The children are portrayed by Browning as so exhausted by the efforts of their short lives that they are actually looking forward to their own deaths. This wish for a swift death, too, is dashed, as they know that our grave-rest is very far to seek. Browning uses this imagery of death to evoke a feeling of horror from her audience. It is unbelievable that children could even think of dying, much less hope to die. The shocking realization of children desiring their own death is followed, however, with the knowledge that the children still have a long time to work and suffer before they get to rest. Browning takes the common perception of the elderly who are close to death and transposes it onto the frame of small children. These children should be full of life, but instead they desire and even hope for their own deaths.
Browning paints an ironic picture of the children who are happy to receive death. While both appear/feel as though they are near death, the children ask the aged why they weep. The irony is that the children do not weep at the thought of death despite living incomplete lives, yet the adults who live much more complete lives are crying. This disturbing acceptance of their own death, by the children is foiled by the tears and upset displayed by those elderly adults who have lived fuller lives and now face their own death. Both the immaturity of the elderly people in their response to death, and their fortuitousness of their impending death is the perspective of the children, is highlighted by the children s reactions to and their desire for their own deaths. From the perspective of the children, the adults are lucky to be able to die, and the children are jealous of that.

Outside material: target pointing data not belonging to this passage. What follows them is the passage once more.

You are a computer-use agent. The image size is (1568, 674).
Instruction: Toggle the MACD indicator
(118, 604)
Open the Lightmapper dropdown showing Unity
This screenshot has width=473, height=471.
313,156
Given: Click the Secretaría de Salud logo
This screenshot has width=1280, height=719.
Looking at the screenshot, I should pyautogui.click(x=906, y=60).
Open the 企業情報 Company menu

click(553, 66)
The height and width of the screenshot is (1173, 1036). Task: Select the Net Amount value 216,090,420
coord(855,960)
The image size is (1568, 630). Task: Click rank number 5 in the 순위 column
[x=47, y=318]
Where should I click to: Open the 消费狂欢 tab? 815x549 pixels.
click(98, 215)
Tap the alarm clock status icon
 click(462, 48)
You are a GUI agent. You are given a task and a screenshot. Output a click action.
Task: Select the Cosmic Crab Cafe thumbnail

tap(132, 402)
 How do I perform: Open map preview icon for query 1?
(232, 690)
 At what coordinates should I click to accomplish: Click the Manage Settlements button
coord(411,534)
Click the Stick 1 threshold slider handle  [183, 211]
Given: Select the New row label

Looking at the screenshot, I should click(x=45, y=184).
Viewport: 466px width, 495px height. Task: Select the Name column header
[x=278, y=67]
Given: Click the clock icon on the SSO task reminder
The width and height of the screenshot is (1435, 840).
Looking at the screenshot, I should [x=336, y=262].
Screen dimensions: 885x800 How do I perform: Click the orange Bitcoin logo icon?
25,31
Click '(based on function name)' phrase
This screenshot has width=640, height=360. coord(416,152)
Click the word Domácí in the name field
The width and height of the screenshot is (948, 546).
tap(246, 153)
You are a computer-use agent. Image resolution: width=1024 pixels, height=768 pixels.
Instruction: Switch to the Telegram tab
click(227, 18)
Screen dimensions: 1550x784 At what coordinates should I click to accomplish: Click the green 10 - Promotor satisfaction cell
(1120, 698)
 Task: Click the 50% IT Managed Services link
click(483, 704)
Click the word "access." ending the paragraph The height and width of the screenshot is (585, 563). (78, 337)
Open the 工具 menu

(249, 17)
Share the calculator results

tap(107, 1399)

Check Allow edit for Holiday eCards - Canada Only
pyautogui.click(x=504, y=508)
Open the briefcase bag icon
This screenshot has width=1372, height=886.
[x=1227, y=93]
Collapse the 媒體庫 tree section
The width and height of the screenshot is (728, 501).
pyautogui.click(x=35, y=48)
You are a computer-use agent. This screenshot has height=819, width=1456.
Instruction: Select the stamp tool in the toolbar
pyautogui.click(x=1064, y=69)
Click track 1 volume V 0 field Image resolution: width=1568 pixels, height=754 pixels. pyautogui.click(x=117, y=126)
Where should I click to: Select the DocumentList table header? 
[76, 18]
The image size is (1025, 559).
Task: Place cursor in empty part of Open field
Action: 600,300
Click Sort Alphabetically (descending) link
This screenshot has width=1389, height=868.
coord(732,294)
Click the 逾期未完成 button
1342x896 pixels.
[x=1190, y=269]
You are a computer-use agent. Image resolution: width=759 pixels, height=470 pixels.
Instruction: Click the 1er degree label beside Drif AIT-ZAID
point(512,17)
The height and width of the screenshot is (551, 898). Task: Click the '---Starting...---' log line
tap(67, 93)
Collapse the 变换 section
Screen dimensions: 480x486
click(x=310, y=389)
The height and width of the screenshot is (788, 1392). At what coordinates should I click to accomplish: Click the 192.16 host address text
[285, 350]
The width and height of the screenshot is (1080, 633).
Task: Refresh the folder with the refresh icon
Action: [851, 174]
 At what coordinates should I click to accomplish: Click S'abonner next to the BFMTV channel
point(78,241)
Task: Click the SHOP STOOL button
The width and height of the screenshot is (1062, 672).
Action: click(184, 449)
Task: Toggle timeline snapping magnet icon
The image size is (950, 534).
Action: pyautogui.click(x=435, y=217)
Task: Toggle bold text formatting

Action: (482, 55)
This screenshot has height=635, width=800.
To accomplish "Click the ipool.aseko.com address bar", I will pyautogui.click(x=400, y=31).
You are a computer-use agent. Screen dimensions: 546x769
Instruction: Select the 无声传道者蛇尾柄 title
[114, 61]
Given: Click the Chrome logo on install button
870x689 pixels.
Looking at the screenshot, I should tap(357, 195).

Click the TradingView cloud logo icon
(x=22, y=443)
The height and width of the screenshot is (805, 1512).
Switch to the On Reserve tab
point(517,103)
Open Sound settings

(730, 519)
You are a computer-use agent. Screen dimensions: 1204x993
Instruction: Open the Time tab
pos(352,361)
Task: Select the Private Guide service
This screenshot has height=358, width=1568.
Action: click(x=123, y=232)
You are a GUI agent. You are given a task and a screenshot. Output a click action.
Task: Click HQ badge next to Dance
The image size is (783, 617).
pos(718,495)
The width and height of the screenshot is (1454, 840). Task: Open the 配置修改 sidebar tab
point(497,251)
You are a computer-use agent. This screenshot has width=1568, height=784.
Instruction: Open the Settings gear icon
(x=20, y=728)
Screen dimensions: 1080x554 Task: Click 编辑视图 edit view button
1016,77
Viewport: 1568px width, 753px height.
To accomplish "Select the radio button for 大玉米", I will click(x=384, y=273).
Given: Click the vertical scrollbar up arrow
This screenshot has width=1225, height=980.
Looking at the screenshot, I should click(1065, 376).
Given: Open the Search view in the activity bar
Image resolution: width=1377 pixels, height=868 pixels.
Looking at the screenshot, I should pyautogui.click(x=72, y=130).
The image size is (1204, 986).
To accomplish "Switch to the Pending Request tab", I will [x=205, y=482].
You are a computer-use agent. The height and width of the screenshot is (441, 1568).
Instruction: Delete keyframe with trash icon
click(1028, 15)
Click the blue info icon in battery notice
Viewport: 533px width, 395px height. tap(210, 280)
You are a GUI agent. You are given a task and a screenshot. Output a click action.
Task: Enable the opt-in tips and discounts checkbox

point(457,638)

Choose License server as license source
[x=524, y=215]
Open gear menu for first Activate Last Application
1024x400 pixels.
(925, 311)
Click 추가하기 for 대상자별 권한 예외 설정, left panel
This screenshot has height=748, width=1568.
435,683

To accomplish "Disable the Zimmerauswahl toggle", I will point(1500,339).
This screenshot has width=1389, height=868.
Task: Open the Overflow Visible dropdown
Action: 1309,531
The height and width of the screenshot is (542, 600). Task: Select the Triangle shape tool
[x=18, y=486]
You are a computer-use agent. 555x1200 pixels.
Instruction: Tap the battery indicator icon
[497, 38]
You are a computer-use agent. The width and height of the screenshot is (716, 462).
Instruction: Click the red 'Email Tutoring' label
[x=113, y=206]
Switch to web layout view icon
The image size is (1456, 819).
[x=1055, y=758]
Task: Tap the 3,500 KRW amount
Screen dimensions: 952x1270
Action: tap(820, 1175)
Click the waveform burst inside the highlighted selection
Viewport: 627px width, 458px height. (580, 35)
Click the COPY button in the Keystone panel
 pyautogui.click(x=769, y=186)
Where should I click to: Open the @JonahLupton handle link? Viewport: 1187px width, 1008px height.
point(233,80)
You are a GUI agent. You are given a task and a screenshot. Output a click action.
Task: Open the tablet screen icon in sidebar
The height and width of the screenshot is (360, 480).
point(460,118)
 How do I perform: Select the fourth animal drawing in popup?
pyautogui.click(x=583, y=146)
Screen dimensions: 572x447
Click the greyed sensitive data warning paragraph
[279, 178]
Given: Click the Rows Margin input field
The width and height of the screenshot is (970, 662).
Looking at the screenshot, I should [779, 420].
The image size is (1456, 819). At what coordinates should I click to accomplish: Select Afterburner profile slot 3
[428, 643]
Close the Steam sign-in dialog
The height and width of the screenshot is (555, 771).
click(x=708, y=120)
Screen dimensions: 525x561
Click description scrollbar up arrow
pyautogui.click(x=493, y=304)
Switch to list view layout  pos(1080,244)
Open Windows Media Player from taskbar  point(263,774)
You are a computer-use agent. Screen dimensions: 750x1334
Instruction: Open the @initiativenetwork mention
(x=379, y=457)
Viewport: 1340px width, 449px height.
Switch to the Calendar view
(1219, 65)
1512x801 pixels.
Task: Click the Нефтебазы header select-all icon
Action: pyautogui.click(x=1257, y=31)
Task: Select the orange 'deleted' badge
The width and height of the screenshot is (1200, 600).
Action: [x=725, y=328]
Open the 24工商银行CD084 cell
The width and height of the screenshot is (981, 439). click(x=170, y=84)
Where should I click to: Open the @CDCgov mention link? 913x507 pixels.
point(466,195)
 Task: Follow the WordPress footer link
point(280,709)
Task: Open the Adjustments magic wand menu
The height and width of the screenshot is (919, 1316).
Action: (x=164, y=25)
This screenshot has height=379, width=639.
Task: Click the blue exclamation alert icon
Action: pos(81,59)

In the final three lines of the stanza, Browning paints one last cruel image for the audience through the voices of the children. The children evoke an image of young children standing in the frigid cold of reality without even proper shelter. The children stand outside, bewildering; confused about their lot in life, yet knowing nothing different. The final line drips with the same that the actual child workers felt, implicating that the graves are for the old. While the children are victims of the new industrialized economy, the elderly did not experience these cruelties of industrialization. The children resent that they don t even get a grave to die in. They are being used and abused and there is no end in sight. Even when they desire the unthinkable, to die, the unjust world, won t even let them die. They have reached a point of despair where their only option for relief from their suffering is their own death, and even their wishes for that are denied.
Browning continues The Cry of the Children, reiterating the same sentiments and feelings of work and pain for the abused child laborers. Her poem worked to bring acknowledgement and the light of truth to a subject often ignored in her time. Child labor issues continue to plague our society, but thanks to the work of authors like Browning, the incidences continue to decrease.